Residential Tenancies Act Review: Making rental housing secure

VCOSS recently provided a submission Making rental housing secure to stage two of the Fairer Safer Housing review of the Residential Tenancies Act 1997.

An increasing number of Victorians are living in private rental for longer periods of their lives. Private rental is no longer a transitional housing option for many people, and the shortage of social housing means many low-income and vulnerable people and families are increasingly living in private rental properties. There are now more than half a million rental households, 35 per cent more than in 1996.[1] Of these, more than 275,000 are low-income Victorian households.[2]

This large group of people needs to have confidence they can make a home for themselves and their families, without the constant threat of disruption, financial upheaval and homelessness that can accompany eviction.  Many tenants are living with uncertainty and are often forced to move more than they would like.

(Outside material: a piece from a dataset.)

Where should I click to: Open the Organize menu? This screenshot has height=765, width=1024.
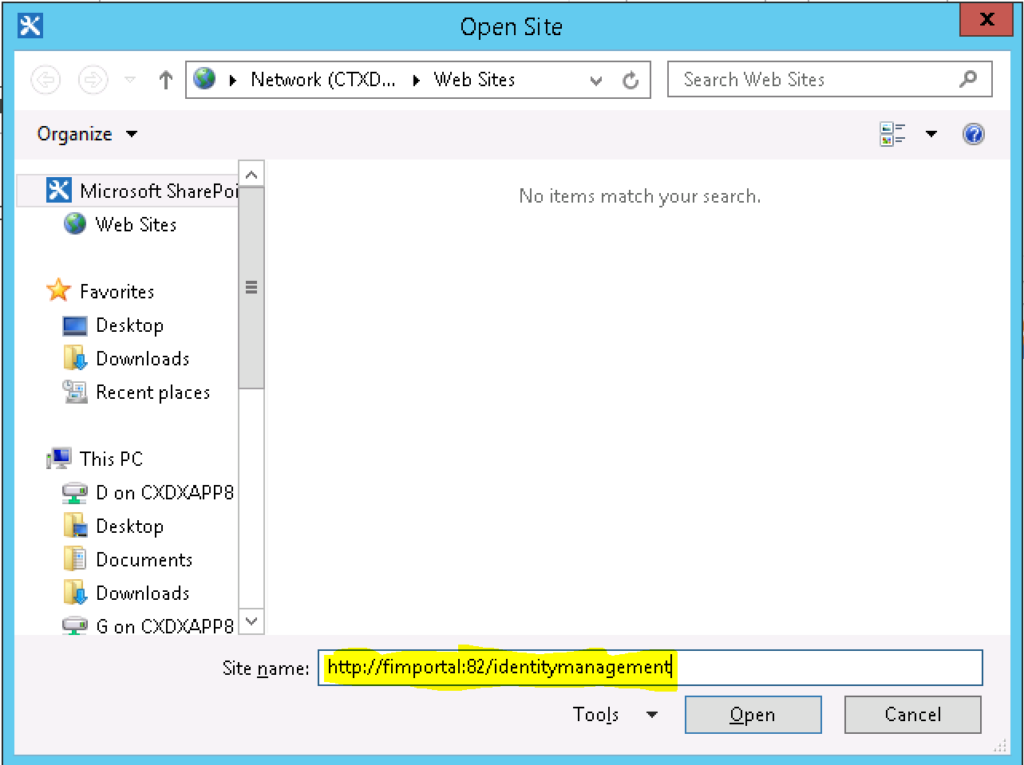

For example, in 2010, 83 per cent of renters surveyed had moved at least once in the last five years, compared to 23 per cent of home owners.[3]

VCOSS believes eviction should be a last resort. In order to live in safe, secure and stable homes, renters should be allowed to remain in a property with adequate protection from short notice periods to vacate, unreasonable termination of their leases and eviction. However, Victoria’s private rental market has weak security of tenure compared to similar international jurisdictions.

Residential tenancy legislation can do more to encourage longer tenancies, protect against unnecessary and unreasonable evictions, and where no alternative is found, provide enough time for people to find new homes.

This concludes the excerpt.